_Problem to solve_:
Rewrite every line of the records below as a JSON list of strings, with one string for each line and blank lines omitted.

-- BEGIN Task data --

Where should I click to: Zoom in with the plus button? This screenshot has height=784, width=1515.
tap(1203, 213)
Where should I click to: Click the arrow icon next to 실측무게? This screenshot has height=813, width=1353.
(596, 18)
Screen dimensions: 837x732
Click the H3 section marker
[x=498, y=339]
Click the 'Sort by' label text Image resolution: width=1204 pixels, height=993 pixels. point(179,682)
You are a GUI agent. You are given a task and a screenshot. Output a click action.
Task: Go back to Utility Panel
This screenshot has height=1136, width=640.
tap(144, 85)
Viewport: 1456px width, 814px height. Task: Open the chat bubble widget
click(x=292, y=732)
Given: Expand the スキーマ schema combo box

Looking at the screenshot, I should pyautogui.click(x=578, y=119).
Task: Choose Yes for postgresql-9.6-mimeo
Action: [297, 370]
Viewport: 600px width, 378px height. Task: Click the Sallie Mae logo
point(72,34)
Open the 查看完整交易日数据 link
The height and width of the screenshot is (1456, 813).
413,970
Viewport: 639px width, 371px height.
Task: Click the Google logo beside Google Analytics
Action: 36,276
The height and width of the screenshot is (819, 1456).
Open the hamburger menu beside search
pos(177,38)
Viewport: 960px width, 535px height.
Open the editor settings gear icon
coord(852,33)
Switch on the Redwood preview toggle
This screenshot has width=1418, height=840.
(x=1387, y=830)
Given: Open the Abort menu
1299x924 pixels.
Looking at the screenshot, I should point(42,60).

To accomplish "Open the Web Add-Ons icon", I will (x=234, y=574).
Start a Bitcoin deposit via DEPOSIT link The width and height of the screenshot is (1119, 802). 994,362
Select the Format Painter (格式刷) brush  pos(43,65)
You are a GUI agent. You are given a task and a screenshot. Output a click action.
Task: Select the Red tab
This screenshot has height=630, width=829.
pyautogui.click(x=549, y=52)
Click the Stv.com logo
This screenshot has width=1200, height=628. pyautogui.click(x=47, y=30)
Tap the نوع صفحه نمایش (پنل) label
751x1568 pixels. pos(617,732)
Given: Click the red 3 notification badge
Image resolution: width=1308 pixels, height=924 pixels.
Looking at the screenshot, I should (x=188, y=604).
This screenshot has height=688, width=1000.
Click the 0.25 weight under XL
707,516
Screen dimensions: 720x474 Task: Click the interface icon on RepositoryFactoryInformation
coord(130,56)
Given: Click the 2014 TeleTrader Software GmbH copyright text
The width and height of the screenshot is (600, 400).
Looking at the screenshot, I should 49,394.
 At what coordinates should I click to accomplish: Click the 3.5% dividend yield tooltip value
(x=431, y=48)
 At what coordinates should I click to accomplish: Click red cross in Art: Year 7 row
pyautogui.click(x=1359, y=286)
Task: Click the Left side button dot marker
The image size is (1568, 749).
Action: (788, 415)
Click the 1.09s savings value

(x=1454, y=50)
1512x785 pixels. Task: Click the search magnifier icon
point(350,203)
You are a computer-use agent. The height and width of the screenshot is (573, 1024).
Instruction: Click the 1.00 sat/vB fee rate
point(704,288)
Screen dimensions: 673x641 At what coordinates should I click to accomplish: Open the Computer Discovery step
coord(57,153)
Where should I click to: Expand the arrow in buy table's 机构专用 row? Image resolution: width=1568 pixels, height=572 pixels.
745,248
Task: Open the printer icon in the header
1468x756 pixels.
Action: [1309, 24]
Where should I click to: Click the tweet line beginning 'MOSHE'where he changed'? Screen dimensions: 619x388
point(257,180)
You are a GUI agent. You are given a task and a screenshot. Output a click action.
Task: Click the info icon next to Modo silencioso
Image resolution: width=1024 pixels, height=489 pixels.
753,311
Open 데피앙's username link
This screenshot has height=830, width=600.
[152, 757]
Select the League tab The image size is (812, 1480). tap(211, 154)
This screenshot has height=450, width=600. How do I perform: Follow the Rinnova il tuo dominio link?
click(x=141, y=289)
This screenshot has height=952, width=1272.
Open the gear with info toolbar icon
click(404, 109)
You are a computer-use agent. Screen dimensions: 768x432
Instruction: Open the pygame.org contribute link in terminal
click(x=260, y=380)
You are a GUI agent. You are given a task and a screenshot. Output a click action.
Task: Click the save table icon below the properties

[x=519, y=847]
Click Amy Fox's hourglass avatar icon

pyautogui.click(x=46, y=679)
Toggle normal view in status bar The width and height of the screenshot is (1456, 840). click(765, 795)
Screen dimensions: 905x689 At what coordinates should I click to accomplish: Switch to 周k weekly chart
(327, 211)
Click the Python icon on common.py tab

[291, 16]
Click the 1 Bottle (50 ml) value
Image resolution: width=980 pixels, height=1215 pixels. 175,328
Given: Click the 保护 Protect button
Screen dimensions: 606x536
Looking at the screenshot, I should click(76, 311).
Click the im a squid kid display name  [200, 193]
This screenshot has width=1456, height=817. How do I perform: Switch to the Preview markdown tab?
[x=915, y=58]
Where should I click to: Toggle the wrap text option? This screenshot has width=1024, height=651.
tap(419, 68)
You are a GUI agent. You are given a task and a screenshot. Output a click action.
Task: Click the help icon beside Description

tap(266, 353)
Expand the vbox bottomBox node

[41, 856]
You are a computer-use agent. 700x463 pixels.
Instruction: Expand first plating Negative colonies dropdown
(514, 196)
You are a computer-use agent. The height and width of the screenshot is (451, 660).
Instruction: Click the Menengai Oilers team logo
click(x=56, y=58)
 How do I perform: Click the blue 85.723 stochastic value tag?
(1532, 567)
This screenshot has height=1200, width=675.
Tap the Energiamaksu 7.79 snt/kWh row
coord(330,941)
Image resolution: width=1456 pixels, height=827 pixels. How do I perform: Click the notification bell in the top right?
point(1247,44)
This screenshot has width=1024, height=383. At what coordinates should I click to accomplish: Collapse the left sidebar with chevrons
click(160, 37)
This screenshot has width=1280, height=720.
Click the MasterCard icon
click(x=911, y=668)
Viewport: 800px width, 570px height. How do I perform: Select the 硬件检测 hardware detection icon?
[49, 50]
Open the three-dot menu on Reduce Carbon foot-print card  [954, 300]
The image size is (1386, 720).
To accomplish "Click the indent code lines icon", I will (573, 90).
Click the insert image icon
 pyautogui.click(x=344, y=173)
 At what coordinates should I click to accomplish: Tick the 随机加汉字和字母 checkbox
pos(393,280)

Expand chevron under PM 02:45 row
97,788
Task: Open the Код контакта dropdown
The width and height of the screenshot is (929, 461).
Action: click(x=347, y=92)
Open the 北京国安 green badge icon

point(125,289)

-- END Task data --

_Written reply_:
[
  "Where should I click to: Zoom in with the plus button? This screenshot has height=784, width=1515.",
  "tap(1203, 213)",
  "Where should I click to: Click the arrow icon next to 실측무게? This screenshot has height=813, width=1353.",
  "(596, 18)",
  "Screen dimensions: 837x732",
  "Click the H3 section marker",
  "[x=498, y=339]",
  "Click the 'Sort by' label text Image resolution: width=1204 pixels, height=993 pixels. point(179,682)",
  "You are a GUI agent. You are given a task and a screenshot. Output a click action.",
  "Task: Go back to Utility Panel",
  "This screenshot has height=1136, width=640.",
  "tap(144, 85)",
  "Viewport: 1456px width, 814px height. Task: Open the chat bubble widget",
  "click(x=292, y=732)",
  "Given: Expand the スキーマ schema combo box",
  "Looking at the screenshot, I should pyautogui.click(x=578, y=119).",
  "Task: Choose Yes for postgresql-9.6-mimeo",
  "Action: [297, 370]",
  "Viewport: 600px width, 378px height. Task: Click the Sallie Mae logo",
  "point(72,34)",
  "Open the 查看完整交易日数据 link",
  "The height and width of the screenshot is (1456, 813).",
  "413,970",
  "Viewport: 639px width, 371px height.",
  "Task: Click the Google logo beside Google Analytics",
  "Action: 36,276",
  "The height and width of the screenshot is (819, 1456).",
  "Open the hamburger menu beside search",
  "pos(177,38)",
  "Viewport: 960px width, 535px height.",
  "Open the editor settings gear icon",
  "coord(852,33)",
  "Switch on the Redwood preview toggle",
  "This screenshot has width=1418, height=840.",
  "(x=1387, y=830)",
  "Given: Open the Abort menu",
  "1299x924 pixels.",
  "Looking at the screenshot, I should point(42,60).",
  "To accomplish \"Open the Web Add-Ons icon\", I will (x=234, y=574).",
  "Start a Bitcoin deposit via DEPOSIT link The width and height of the screenshot is (1119, 802). 994,362",
  "Select the Format Painter (格式刷) brush  pos(43,65)",
  "You are a GUI agent. You are given a task and a screenshot. Output a click action.",
  "Task: Select the Red tab",
  "This screenshot has height=630, width=829.",
  "pyautogui.click(x=549, y=52)",
  "Click the Stv.com logo",
  "This screenshot has width=1200, height=628. pyautogui.click(x=47, y=30)",
  "Tap the نوع صفحه نمایش (پنل) label",
  "751x1568 pixels. pos(617,732)",
  "Given: Click the red 3 notification badge",
  "Image resolution: width=1308 pixels, height=924 pixels.",
  "Looking at the screenshot, I should (x=188, y=604).",
  "This screenshot has height=688, width=1000.",
  "Click the 0.25 weight under XL",
  "707,516",
  "Screen dimensions: 720x474 Task: Click the interface icon on RepositoryFactoryInformation",
  "coord(130,56)",
  "Given: Click the 2014 TeleTrader Software GmbH copyright text",
  "The width and height of the screenshot is (600, 400).",
  "Looking at the screenshot, I should 49,394.",
  " At what coordinates should I click to accomplish: Click the 3.5% dividend yield tooltip value",
  "(x=431, y=48)",
  " At what coordinates should I click to accomplish: Click red cross in Art: Year 7 row",
  "pyautogui.click(x=1359, y=286)",
  "Task: Click the Left side button dot marker",
  "The image size is (1568, 749).",
  "Action: (788, 415)",
  "Click the 1.09s savings value",
  "(x=1454, y=50)",
  "1512x785 pixels. Task: Click the search magnifier icon",
  "point(350,203)",
  "You are a computer-use agent. The height and width of the screenshot is (573, 1024).",
  "Instruction: Click the 1.00 sat/vB fee rate",
  "point(704,288)",
  "Screen dimensions: 673x641 At what coordinates should I click to accomplish: Open the Computer Discovery step",
  "coord(57,153)",
  "Where should I click to: Expand the arrow in buy table's 机构专用 row? Image resolution: width=1568 pixels, height=572 pixels.",
  "745,248",
  "Task: Open the printer icon in the header",
  "1468x756 pixels.",
  "Action: [1309, 24]",
  "Where should I click to: Click the tweet line beginning 'MOSHE'where he changed'? Screen dimensions: 619x388",
  "point(257,180)",
  "You are a GUI agent. You are given a task and a screenshot. Output a click action.",
  "Task: Click the info icon next to Modo silencioso",
  "Image resolution: width=1024 pixels, height=489 pixels.",
  "753,311",
  "Open 데피앙's username link",
  "This screenshot has height=830, width=600.",
  "[152, 757]",
  "Select the League tab The image size is (812, 1480). tap(211, 154)",
  "This screenshot has height=450, width=600. How do I perform: Follow the Rinnova il tuo dominio link?",
  "click(x=141, y=289)",
  "This screenshot has height=952, width=1272.",
  "Open the gear with info toolbar icon",
  "click(404, 109)",
  "You are a computer-use agent. Screen dimensions: 768x432",
  "Instruction: Open the pygame.org contribute link in terminal",
  "click(x=260, y=380)",
  "You are a GUI agent. You are given a task and a screenshot. Output a click action.",
  "Task: Click the save table icon below the properties",
  "[x=519, y=847]",
  "Click Amy Fox's hourglass avatar icon",
  "pyautogui.click(x=46, y=679)",
  "Toggle normal view in status bar The width and height of the screenshot is (1456, 840). click(765, 795)",
  "Screen dimensions: 905x689 At what coordinates should I click to accomplish: Switch to 周k weekly chart",
  "(327, 211)",
  "Click the Python icon on common.py tab",
  "[291, 16]",
  "Click the 1 Bottle (50 ml) value",
  "Image resolution: width=980 pixels, height=1215 pixels. 175,328",
  "Given: Click the 保护 Protect button",
  "Screen dimensions: 606x536",
  "Looking at the screenshot, I should click(76, 311).",
  "Click the im a squid kid display name  [200, 193]",
  "This screenshot has width=1456, height=817. How do I perform: Switch to the Preview markdown tab?",
  "[x=915, y=58]",
  "Where should I click to: Toggle the wrap text option? This screenshot has width=1024, height=651.",
  "tap(419, 68)",
  "You are a GUI agent. You are given a task and a screenshot. Output a click action.",
  "Task: Click the help icon beside Description",
  "tap(266, 353)",
  "Expand the vbox bottomBox node",
  "[41, 856]",
  "You are a computer-use agent. 700x463 pixels.",
  "Instruction: Expand first plating Negative colonies dropdown",
  "(514, 196)",
  "You are a computer-use agent. The height and width of the screenshot is (451, 660).",
  "Instruction: Click the Menengai Oilers team logo",
  "click(x=56, y=58)",
  " How do I perform: Click the blue 85.723 stochastic value tag?",
  "(1532, 567)",
  "This screenshot has height=1200, width=675.",
  "Tap the Energiamaksu 7.79 snt/kWh row",
  "coord(330,941)",
  "Image resolution: width=1456 pixels, height=827 pixels. How do I perform: Click the notification bell in the top right?",
  "point(1247,44)",
  "This screenshot has width=1024, height=383. At what coordinates should I click to accomplish: Collapse the left sidebar with chevrons",
  "click(160, 37)",
  "This screenshot has width=1280, height=720.",
  "Click the MasterCard icon",
  "click(x=911, y=668)",
  "Viewport: 800px width, 570px height. How do I perform: Select the 硬件检测 hardware detection icon?",
  "[49, 50]",
  "Open the three-dot menu on Reduce Carbon foot-print card  [954, 300]",
  "The image size is (1386, 720).",
  "To accomplish \"Click the indent code lines icon\", I will (573, 90).",
  "Click the insert image icon",
  " pyautogui.click(x=344, y=173)",
  " At what coordinates should I click to accomplish: Tick the 随机加汉字和字母 checkbox",
  "pos(393,280)",
  "Expand chevron under PM 02:45 row",
  "97,788",
  "Task: Open the Код контакта dropdown",
  "The width and height of the screenshot is (929, 461).",
  "Action: click(x=347, y=92)",
  "Open the 北京国安 green badge icon",
  "point(125,289)"
]